> [Texto de lectura]
El joven PP es más arcaico que el viejo
Pablo Casado radicaliza la campaña electoral jugando en el terreno y con las reglas de Vox
La juventud no es la regeneración ni la efebocracia es la renovación. Pablo Casado lidera un partido adolescente y sonriente, pero la extinción de las viejas glorias no implica ni ha implicado un ejercicio de apertura mental. El PP joven es más antiguo que el PP viejo. Más arcaico. Más intolerante. Casado y el lugarteniente Egea representan la tentación fundamentalista. Un hooliganismo de chaqueta y corbata cuya beligerancia hace añorar a los burócratas laicos del marianismo.
Eran mejores aquellos hombres sin atributos —en el sentido de Robert Musil— que esta muchachada impertinente. Casado renuncia a la derechita cobarde en beneficio de la derechona faltona y desinhibida. Es una barbaridad atribuir a Sánchez un pacto de sangre con la progenie de ETA, pero la feroz ocurrencia tanto degrada, humilla, el tributo del PSOE en el martirio del terrorismo vasco como define la irresponsabilidad con que Casado entierra sus mocasines en el fango.
La savia nueva del PP se arraiga en el oscurantismo y la ideología, hasta el extremo de que el programa electoral se resiente de la obsesión de Vox. Lo demuestra el discurso confesional de la cultura de la vida, el folclorismo identitario. Lo prueba el cuestionamiento de las competencias autonómicas. Casado improvisa una desmedia pasión jacobina porque los adversarios de la extrema derecha reivindican la centralidad del Estado como alegoría de la autoridad, del orden, de los valores gravitatorios.

> [Registros guardados]
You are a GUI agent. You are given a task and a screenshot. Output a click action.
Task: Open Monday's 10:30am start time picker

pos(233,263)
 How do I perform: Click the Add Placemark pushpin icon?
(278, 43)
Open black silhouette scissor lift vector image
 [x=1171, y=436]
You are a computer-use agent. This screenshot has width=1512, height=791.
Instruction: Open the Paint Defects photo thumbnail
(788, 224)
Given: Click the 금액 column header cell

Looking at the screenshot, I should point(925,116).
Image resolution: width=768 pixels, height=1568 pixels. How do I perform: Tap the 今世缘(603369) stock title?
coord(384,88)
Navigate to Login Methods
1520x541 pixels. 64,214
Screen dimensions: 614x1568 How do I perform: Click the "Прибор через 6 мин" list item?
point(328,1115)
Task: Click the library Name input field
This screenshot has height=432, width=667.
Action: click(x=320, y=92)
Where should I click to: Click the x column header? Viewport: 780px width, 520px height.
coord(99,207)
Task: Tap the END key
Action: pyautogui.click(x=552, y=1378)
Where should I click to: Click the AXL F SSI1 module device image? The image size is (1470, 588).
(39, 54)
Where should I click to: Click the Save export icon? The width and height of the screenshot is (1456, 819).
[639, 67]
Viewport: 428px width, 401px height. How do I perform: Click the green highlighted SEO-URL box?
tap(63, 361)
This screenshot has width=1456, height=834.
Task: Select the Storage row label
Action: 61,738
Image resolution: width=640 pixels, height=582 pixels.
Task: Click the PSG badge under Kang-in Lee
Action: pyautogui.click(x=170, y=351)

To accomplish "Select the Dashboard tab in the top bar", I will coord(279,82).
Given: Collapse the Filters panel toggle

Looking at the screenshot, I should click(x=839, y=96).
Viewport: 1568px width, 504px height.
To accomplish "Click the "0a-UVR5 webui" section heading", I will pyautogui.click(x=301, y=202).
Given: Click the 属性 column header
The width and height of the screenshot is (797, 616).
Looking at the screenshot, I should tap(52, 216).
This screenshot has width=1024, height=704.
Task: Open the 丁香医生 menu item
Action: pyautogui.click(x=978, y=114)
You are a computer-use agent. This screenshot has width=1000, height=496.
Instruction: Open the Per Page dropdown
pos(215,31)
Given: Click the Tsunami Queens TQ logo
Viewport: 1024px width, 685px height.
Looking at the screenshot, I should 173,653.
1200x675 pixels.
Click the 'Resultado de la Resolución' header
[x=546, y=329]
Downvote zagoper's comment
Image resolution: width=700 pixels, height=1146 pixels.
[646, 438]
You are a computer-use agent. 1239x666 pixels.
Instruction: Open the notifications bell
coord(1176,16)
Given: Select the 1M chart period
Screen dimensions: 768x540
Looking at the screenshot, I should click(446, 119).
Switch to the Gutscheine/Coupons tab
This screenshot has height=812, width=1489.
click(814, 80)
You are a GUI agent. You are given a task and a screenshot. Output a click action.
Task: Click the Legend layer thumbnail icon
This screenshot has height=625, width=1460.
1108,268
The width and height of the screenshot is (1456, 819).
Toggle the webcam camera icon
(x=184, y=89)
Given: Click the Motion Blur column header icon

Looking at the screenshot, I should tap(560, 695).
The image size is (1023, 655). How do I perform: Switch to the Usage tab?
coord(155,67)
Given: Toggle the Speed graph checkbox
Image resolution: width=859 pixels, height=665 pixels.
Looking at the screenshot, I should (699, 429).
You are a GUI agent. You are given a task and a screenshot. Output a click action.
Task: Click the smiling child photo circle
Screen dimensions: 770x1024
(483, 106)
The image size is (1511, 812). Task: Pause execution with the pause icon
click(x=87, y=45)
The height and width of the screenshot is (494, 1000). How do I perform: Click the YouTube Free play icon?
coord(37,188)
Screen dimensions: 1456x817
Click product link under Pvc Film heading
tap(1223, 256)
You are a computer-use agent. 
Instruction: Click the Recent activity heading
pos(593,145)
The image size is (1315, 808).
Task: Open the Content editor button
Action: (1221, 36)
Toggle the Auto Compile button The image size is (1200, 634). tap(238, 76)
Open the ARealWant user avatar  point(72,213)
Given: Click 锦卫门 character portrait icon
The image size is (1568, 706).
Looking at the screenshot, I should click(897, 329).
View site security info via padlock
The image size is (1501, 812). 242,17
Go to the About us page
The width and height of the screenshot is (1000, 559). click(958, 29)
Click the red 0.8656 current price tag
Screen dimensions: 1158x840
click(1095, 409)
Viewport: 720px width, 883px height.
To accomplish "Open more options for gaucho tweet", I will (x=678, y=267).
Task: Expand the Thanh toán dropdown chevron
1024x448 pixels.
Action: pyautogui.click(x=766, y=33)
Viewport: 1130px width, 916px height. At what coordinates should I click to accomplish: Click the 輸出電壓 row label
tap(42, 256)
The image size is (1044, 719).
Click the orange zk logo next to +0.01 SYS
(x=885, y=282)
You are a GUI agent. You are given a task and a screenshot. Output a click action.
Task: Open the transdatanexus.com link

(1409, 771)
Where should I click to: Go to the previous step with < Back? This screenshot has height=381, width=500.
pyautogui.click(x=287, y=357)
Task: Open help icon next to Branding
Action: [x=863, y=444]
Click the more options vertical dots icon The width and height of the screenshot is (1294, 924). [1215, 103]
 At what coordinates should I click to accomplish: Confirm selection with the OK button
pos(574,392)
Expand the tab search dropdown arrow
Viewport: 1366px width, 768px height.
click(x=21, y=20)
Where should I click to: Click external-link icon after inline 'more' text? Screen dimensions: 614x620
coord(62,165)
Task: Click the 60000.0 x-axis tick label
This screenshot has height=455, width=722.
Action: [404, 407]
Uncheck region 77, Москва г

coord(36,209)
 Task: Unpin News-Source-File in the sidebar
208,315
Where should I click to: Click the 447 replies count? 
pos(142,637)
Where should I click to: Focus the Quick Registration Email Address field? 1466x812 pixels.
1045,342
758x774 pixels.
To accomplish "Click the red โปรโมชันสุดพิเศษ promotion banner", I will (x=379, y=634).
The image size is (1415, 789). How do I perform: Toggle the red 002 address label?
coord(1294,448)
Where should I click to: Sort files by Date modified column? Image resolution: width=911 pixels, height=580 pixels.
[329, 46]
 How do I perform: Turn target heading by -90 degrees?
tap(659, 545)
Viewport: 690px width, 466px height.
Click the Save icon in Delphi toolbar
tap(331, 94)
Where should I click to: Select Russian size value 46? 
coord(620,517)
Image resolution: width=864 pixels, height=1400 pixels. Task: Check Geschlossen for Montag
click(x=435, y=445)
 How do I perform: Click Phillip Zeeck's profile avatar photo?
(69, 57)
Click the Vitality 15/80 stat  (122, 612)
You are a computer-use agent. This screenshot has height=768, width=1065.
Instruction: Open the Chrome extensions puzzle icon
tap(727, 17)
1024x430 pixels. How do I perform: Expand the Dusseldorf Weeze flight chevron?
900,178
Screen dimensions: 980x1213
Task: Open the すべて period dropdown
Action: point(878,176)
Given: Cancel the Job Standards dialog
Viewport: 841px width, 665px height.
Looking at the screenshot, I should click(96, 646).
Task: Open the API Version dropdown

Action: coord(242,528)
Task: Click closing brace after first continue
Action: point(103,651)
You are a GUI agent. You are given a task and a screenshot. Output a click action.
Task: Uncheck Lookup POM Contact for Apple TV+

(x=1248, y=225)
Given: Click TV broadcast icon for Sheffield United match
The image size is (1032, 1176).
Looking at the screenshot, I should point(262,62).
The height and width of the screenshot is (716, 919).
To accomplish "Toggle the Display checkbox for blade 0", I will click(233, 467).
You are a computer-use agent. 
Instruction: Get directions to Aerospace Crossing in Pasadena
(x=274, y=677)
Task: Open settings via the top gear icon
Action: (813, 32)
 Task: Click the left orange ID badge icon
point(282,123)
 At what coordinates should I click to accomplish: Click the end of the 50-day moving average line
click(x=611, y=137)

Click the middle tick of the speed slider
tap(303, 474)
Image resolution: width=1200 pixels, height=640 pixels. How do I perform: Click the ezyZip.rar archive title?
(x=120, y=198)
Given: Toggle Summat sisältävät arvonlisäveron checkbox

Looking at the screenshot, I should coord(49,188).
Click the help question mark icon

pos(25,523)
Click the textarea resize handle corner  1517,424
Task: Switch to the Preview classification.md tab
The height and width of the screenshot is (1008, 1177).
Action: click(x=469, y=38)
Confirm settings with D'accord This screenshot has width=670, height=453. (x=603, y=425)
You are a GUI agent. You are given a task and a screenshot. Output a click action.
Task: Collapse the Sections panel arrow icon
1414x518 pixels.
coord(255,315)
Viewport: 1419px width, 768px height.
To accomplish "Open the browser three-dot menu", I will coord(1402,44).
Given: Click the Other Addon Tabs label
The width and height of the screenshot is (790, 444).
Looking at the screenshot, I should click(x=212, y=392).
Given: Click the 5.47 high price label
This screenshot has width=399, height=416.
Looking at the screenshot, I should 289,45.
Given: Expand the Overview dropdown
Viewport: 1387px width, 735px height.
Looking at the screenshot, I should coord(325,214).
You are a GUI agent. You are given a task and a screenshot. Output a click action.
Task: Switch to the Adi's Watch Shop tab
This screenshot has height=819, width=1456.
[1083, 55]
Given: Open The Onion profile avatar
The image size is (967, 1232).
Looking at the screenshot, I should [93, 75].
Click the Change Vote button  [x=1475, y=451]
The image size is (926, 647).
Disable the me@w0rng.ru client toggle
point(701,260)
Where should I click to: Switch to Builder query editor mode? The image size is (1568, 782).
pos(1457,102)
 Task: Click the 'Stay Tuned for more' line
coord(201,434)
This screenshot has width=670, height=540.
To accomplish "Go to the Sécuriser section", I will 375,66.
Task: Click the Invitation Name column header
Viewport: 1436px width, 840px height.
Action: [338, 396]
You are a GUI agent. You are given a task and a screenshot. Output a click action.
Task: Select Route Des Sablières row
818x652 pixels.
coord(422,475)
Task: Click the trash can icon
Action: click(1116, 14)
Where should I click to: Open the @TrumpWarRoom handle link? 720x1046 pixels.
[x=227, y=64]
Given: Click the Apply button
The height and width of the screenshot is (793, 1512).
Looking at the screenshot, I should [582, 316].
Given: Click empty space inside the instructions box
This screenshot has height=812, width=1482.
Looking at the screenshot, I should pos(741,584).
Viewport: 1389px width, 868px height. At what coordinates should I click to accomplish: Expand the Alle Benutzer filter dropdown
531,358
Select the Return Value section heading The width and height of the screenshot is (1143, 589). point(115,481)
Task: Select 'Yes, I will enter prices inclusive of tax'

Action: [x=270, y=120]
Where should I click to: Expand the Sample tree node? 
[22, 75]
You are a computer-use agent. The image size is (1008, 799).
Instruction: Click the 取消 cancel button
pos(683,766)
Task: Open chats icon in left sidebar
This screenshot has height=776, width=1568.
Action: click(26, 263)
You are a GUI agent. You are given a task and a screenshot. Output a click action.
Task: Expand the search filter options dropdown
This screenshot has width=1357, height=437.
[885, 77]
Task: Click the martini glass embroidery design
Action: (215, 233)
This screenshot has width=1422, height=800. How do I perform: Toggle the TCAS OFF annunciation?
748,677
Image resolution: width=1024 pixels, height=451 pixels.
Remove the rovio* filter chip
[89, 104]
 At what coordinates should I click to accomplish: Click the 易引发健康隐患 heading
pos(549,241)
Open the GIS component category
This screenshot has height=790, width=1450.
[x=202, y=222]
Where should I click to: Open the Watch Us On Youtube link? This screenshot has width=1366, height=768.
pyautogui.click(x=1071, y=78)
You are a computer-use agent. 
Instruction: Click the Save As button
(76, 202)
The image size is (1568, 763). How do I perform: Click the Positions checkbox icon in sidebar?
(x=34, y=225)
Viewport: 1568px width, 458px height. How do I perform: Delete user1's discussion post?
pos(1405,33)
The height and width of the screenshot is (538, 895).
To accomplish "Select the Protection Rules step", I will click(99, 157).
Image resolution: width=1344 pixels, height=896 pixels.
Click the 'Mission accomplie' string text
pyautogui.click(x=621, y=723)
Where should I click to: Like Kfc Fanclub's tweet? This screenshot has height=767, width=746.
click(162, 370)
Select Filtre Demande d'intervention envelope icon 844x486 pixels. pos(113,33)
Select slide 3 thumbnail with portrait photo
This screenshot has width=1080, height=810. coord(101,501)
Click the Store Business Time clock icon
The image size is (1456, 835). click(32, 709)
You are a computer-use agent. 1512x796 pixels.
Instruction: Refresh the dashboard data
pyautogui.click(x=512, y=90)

> [Qué se pide] Prosigue el texto sobre el PP de Pablo Casado a partir de su última oración, con el mismo tono y estilo.

> [Respuesta]
La ferocidad de los cachorros contrasta con la sabiduría de los patriarcas. Por ejemplo, Juan Vicente Herrera, cuya inminente jubilación —lleva 18 años en la presidencia de Castilla y León— le permite distanciarse del griterío y concebir la política desde el pudor institucional y desde las obligaciones deontológicas. Por edad, Herrera podría ser el padre de Casado, pero representa un PP más lúcido y moderno. Y más consciente del peligro que precipita la verborrea de Vox en el contexto de la convivencia. No solo por el retroceso de los derechos de las mujeres. También por la eurofobia o por la psicosis que acarrea la proliferación de mensajes xenófobos.
Casado ha caído en la trampa de Abascal. Se ha puesto a jugar en el terreno de Vox y con las reglas de Vox. Herrera recomendaba hace unos días en Valladolid eludir las distracciones, sustraerse a la provocación de la ultraderecha, inculcar en los votantes la memoria y el prosaísmo de la gestión, pero el líder popular ha emprendido la estrategia del mimetismo hormonal y de las emociones.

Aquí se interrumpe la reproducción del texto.